Microsoft Office Document Imaging (MODI) software includes specific tags/constants in the documents it generates, of which some are enumerated here. In addition to these enumerated tags there are some undocumented TIFF tag extensions that MODI may write into TIFF documents.
The following information details three of these TIFF tags (37679, 37681, 37680), and you can find corresponding sample source files here, which are provided to aid in implementation.
Tag 37679 contains plain text reflecting the contents of the page image in the TIFF file. This text can either come from an OCR operation on the image or directly from the document content if the TIFF file was produced by the “Microsoft Office Document Image Writer” virtual printer.
Tag 37681 contains positioning information which describes where the text from Tag 37679 appears on the page, as well as information about the position of other objects such as images, tables, and hyphens. The information in this tag is used by the MODI application to enable its text selection feature.
Tag 37680 contains a binary dump of an OLE Property Set Storage. The complete specification of property set storages can be found here. An OLE Property Set Storage is a particular kind of Compound File. The complete specification of the Compound File Binary File Format can be found here.
The easiest way to understand the properties that can be stored in this tag and how to read them is to examine the provided sample source code.
The sample code makes use of the following Windows APIs to extract the data from the file into memory and map a Property Set Storage interface onto it. Developers who want to read this OLE property set storage on platforms other than Windows can use the above mentioned specifications to write their own APIs that perform equivalent functions. More documentation for each of these APIs may be found on MSDN.
· GlobalAlloc to allocate memory (the C runtime function malloc does not return an HGLOBAL and thus isn’t sufficient for this particular purpose. The sample code uses malloc when it can).
· GlobalLock to get a pointer from the handle returned by GlobalAlloc.
· GlobalUnlock after reading data from the file into the pointer returned by GlobalLock.
· CreateILockBytesOnHGlobal followed by StgOpenStorageOnILockBytes to wrap the data in an IStorage.
· StgCreatePropSetStg to get an IPropertySetStorage interface.
A Property Set Storage contains multiple Property Storages. These Property Storages are identified by GUIDs whose names in the code are prefixed with the string FMTID.
The sample code shows how to call the IPropertySetStorage::Open method to extract an IPropertyStorage for each FMTID. The sample code reads each property from the IPropertyStorage using the IPropertyStorage::ReadMultiple method.
The actual numeric values of the GUIDs are in the provided sample code. The four FMTIDs included in this Property Set Storage are:
FMTID_SummaryInformation is a standard Windows FMTID, and you can find its definition here.
The following information concerns the other three FMTIDs.
These are the properties in FMTID_EPAPER_PROPSET_DOC
This value exists for backward compatibility with earlier products. Current implementations of MODI always write 0x0000, and so should any third-party producer of these files.
The Unicode character to be used when representing text that has been rejected by the OCR system, for example when coping from the MODI viewer and pasting into a plain text editor such as Notepad.
The number of errors found during the OCR process.
The quality of the OCR result, from 0 to 1000. Higher numbers indicate higher confidence.
The LCID under which OCR was performed. You can find a list of LCID constants here.
Number of paragraphs of text
Number of lines of text
Word count (including recognized and unrecognized words)
Character count (including recognized and unrecognized characters)
The major revision of the software that generated this file. MODI always writes 0x0002.

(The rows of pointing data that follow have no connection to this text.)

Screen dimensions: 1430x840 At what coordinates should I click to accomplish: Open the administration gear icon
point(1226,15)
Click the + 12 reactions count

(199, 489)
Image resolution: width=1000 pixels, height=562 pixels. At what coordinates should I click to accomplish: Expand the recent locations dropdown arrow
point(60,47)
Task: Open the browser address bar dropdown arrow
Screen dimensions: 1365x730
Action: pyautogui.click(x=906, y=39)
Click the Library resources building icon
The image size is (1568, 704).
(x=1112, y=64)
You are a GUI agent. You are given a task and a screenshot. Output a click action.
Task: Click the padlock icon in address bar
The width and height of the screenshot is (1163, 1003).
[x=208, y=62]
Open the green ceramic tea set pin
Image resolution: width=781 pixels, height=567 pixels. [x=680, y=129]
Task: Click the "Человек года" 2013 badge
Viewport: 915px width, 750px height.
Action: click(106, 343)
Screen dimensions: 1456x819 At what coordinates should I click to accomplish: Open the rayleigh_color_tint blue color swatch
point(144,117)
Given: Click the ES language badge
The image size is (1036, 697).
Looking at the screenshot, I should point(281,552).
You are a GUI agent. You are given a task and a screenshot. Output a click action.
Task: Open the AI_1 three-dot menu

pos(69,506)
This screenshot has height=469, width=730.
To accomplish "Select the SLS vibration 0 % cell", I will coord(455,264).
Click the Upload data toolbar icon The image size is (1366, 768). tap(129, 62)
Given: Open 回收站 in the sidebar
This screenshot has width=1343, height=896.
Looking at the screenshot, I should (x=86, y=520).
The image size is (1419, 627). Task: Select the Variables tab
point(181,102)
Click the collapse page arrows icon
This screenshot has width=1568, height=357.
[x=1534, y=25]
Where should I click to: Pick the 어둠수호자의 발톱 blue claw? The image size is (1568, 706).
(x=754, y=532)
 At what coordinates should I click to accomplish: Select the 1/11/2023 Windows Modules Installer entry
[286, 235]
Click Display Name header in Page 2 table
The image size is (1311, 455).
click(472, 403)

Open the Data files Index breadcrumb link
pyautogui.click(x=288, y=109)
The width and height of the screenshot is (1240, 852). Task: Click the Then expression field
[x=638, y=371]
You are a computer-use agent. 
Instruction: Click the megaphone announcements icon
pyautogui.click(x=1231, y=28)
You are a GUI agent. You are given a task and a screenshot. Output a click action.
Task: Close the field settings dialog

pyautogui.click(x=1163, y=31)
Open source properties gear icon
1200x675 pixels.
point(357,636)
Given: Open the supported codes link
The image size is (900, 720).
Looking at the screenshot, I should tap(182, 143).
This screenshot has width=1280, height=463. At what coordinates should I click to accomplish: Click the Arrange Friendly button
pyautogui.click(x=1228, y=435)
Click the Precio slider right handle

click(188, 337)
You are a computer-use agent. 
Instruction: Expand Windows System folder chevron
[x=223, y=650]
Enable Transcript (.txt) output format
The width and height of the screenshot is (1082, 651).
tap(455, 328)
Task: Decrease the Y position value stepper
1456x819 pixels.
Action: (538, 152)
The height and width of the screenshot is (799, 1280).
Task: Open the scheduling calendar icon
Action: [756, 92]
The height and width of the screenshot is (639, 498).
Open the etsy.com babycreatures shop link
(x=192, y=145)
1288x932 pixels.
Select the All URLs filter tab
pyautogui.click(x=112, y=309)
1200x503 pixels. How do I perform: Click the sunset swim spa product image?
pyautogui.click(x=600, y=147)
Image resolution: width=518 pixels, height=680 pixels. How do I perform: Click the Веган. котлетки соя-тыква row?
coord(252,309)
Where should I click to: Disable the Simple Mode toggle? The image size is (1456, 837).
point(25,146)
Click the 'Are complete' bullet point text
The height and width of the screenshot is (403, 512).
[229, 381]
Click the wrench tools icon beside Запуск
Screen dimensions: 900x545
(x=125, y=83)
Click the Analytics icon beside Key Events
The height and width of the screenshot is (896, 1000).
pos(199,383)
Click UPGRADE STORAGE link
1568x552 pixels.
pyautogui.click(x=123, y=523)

The minor revision of the software that generated this file. MODI always writes 0x0000.
This storage contains the contents of the File-Properties dialog from the Microsoft Office Document Imaging application. See the sample code functions PstgPropSetFromProp and DbgDumpStandardProps for an example of how to extract this property set and read it.
Status of OCR in this file. Must have one of the following values:
0: OCR was not done
1: OCR was completed
2: OCR was attempted
3: OCR found no text
The following are the properties of FMTID_NBDOC_PROPSET_DOC
This structure is defined in the sample code, see the function HrReadStationaryData and the structure called NB_STATIONERY_DATA.
Page width, in inches
Page height, in inches
Language of the document, found here.
The following are the properties of FMTID_EPAPER_PROPSET_IMAGEGLOBAL
This stream contains a dictionary that maps images used during OCR to the text it was recognized as.
This stream contains embedded fonts.